**Activity:** Repeat the records below exactly from the line containing "Task: Tick the Add any columns checkbox" to the line containing "Task: Open the Workflows menu item", taking in both of those lines. Drop the pictures.

**Source information:**
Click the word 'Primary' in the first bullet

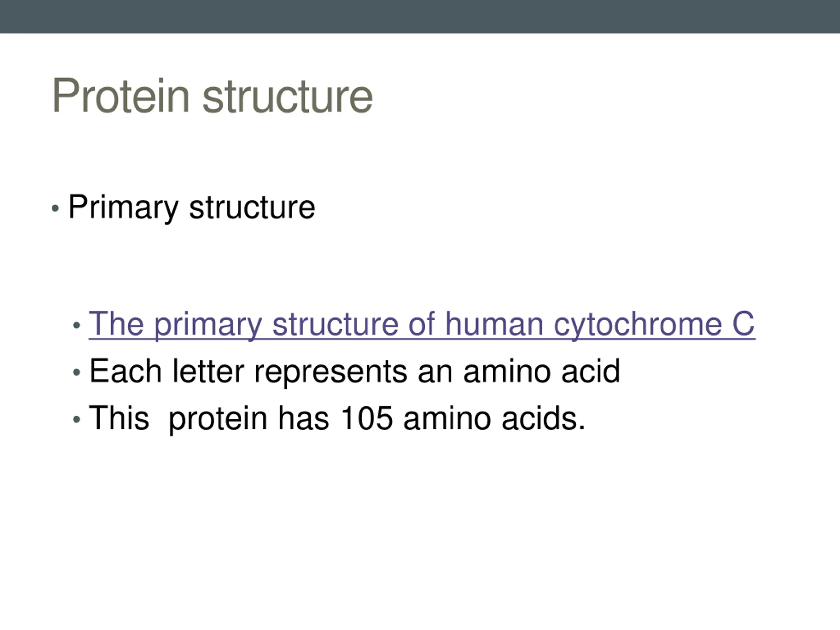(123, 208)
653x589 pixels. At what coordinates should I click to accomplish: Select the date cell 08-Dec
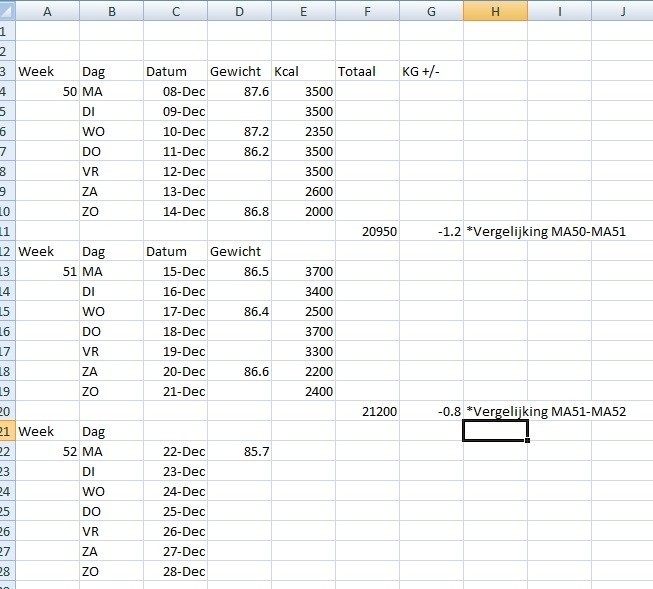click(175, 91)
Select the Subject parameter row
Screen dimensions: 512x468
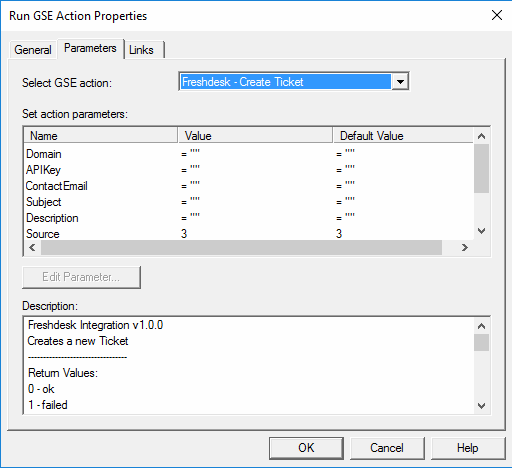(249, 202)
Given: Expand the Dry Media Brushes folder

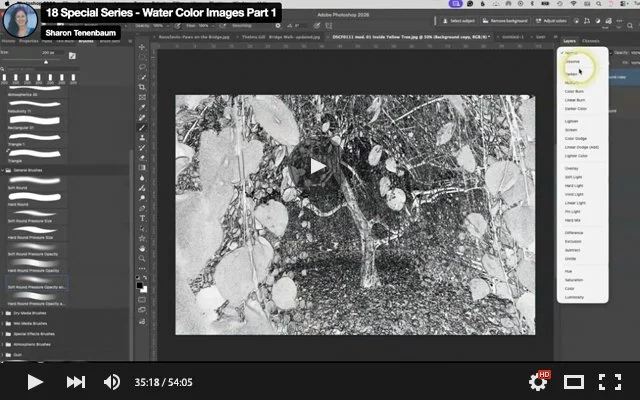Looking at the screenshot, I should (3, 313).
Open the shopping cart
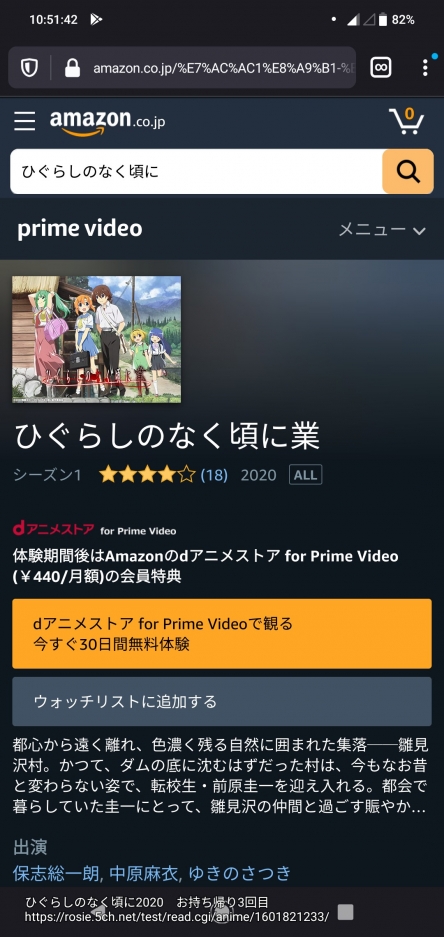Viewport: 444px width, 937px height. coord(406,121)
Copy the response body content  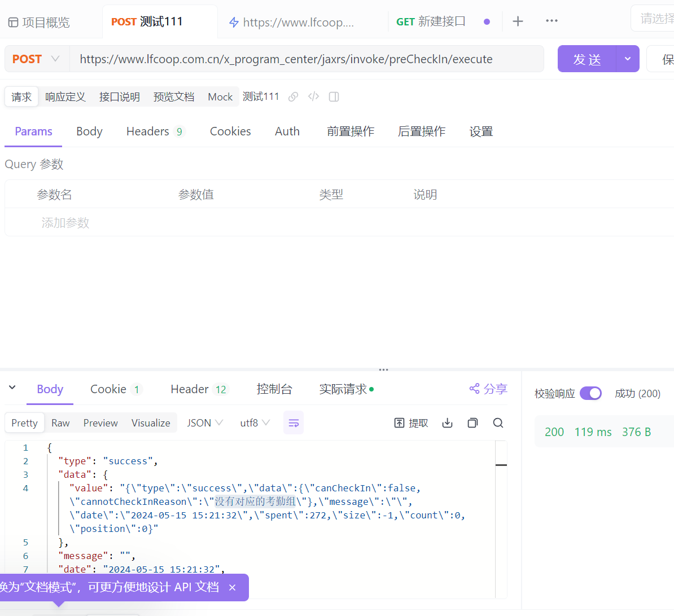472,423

---

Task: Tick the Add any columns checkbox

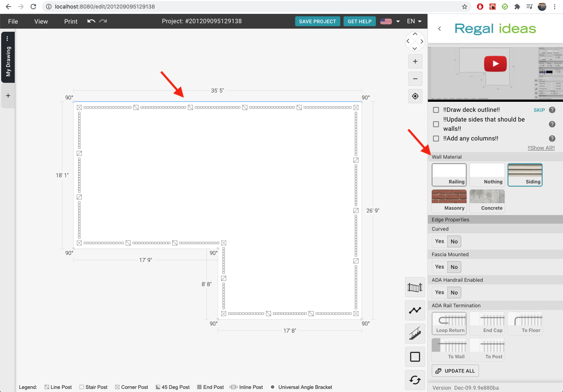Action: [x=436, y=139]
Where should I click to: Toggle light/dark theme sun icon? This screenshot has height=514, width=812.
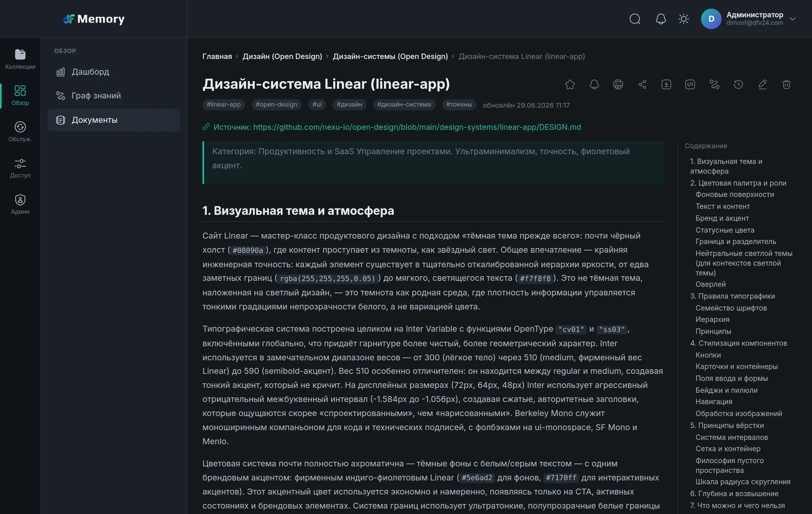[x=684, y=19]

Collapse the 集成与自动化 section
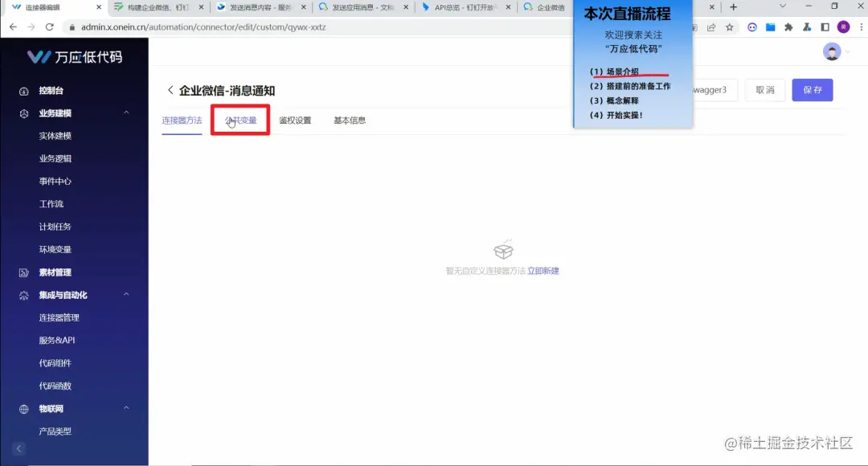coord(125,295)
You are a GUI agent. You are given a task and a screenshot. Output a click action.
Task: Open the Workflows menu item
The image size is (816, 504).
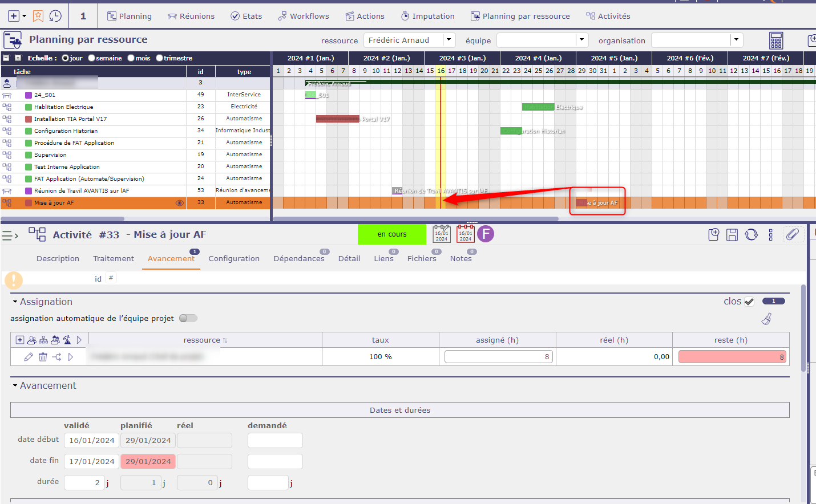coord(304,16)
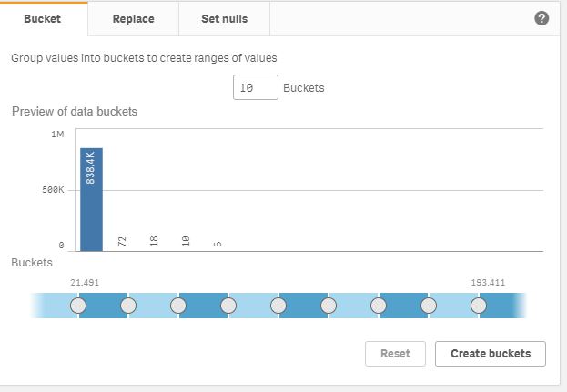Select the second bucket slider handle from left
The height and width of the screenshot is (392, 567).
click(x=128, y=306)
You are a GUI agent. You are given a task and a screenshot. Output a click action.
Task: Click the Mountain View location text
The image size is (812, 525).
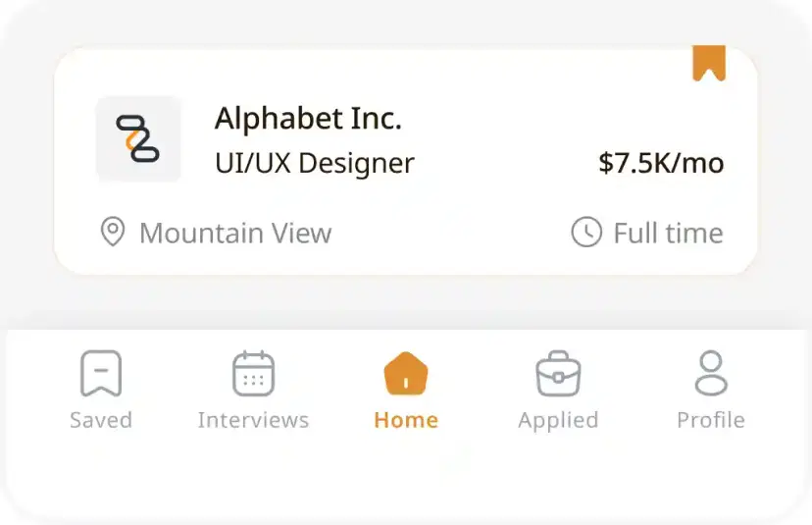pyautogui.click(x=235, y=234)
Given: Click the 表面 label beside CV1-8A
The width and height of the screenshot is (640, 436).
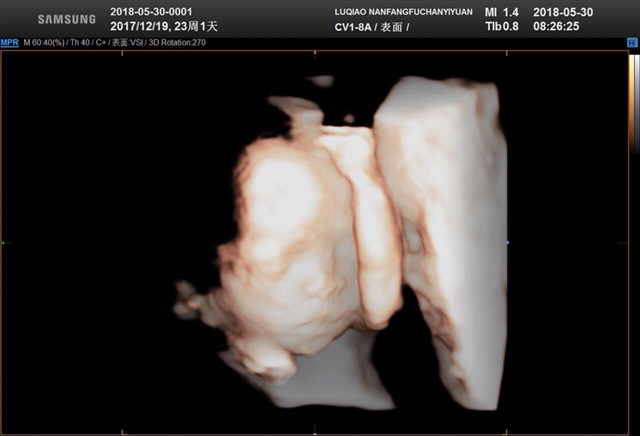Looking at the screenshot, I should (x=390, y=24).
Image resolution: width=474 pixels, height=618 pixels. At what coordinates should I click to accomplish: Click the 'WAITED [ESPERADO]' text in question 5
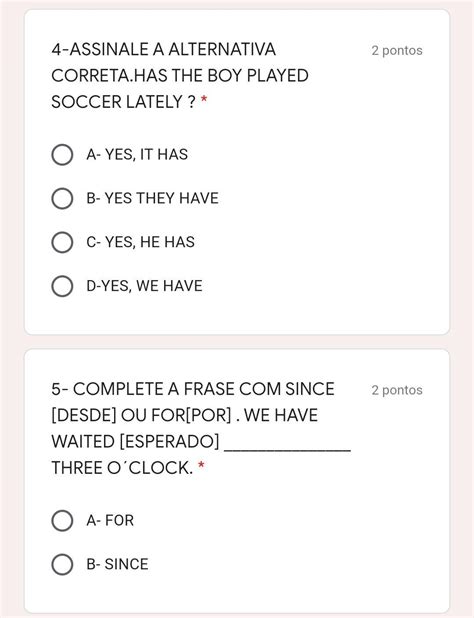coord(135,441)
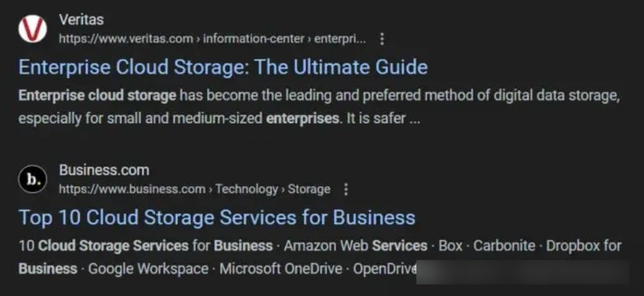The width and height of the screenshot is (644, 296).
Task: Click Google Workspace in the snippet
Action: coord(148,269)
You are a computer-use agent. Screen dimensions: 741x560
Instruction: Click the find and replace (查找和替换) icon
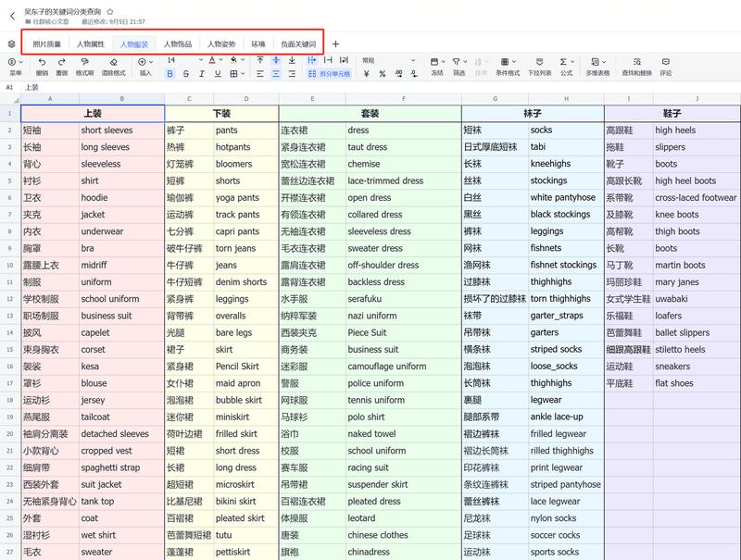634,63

==

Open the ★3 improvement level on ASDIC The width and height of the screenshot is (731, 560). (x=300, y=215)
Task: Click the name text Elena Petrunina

**Answer to the exercise:**
Task: Tick the Add any columns checkbox

Action: [x=436, y=139]
Where should I click to: Toggle light/dark theme sun icon? This screenshot has height=514, width=812.
[x=684, y=19]

Collapse the 集成与自动化 section
coord(125,295)
You are a GUI agent. You are given a task and a screenshot. Output a click action.
Task: Open the Workflows menu item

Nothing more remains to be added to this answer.